─── EXTRACT PROVIDED ───

@@ -53,21 +53,17 @@
#define IS_UNALIGNED $s7
#if __BYTE_ORDER__ == __ORDER_BIG_ENDIAN__
#define MSB 0
#define LSB 3
-#define ROTx rotl
-#define ROTR(n) rotr n, 24
#define CPU_TO_LE32(n) \
- wsbh n; \
+ wsbh n, n; \
rotr n, 16;
#else
#define MSB 3
#define LSB 0
-#define ROTx rotr
#define CPU_TO_LE32(n)
-#define ROTR(n)
#endif
#define FOR_EACH_WORD(x) \
x( 0); \
x( 1); \
@@ -190,14 +186,14 @@ CONCAT3(.Lchacha_mips_xor_aligned_, PLUS_ONE(x), _b: ;) \
addu X(D), X(N); \
xor X(V), X(A); \
xor X(W), X(B); \
xor X(Y), X(C); \
xor X(Z), X(D); \
- rotl X(V), S; \
- rotl X(W), S; \
- rotl X(Y), S; \
- rotl X(Z), S;
+ rotr X(V), 32 - S; \
+ rotr X(W), 32 - S; \
+ rotr X(Y), 32 - S; \
+ rotr X(Z), 32 - S;
.text
.set reorder
.set noat
.globl chacha_crypt_arch
@@ -370,25 +366,23 @@ chacha_crypt_arch:
addu IN, $at
addu OUT, $at
/* First byte */
lbu T1, 0(IN)
addiu $at, BYTES, 1
- CPU_TO_LE32(SAVED_X)
- ROTR(SAVED_X)
xor T1, SAVED_X
sb T1, 0(OUT)
beqz $at, .Lchacha_mips_xor_done
/* Second byte */
lbu T1, 1(IN)
addiu $at, BYTES, 2
- ROTx SAVED_X, 8
+ rotr SAVED_X, 8
xor T1, SAVED_X
sb T1, 1(OUT)
beqz $at, .Lchacha_mips_xor_done
/* Third byte */
lbu T1, 2(IN)
- ROTx SAVED_X, 8
+ rotr SAVED_X, 8
xor T1, SAVED_X
sb T1, 2(OUT)

───

_AIM:_ In the diff, find every #define line that was removed. Give each one without its leading minus sign. The items that come next play no part in the task.

─── RAW DATA ───

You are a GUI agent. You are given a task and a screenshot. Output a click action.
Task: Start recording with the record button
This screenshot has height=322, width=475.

───
─── RAW DATA ───

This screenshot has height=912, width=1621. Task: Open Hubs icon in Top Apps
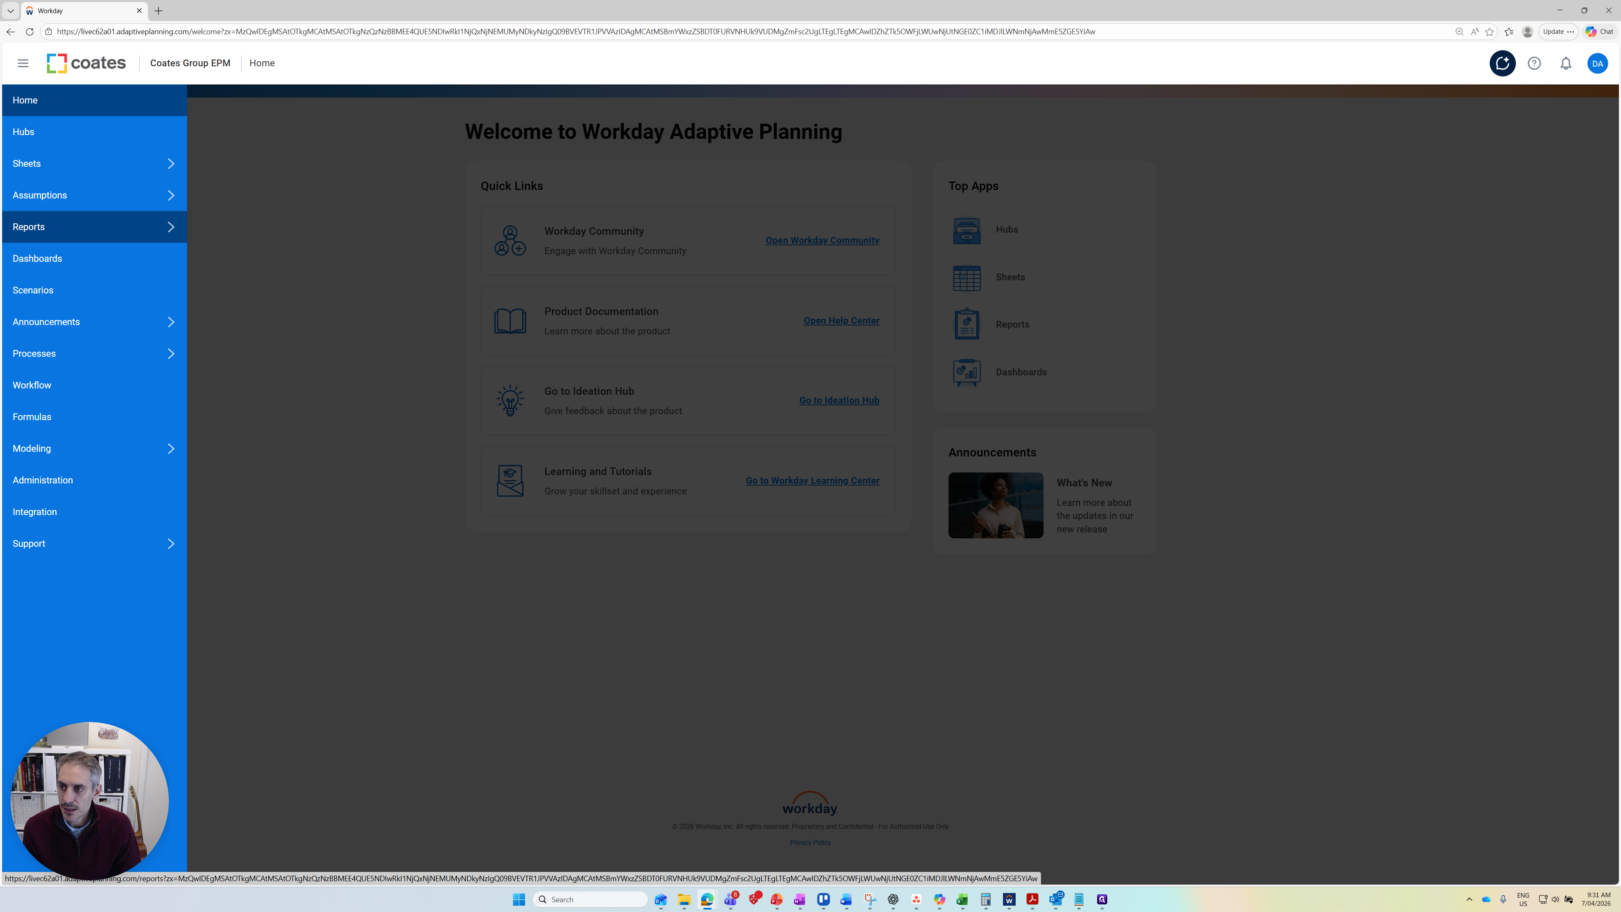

───

_COMPLETE ANSWER:_
#define ROTx rotl
#define ROTR(n) rotr n, 24
#define ROTx rotr
#define ROTR(n)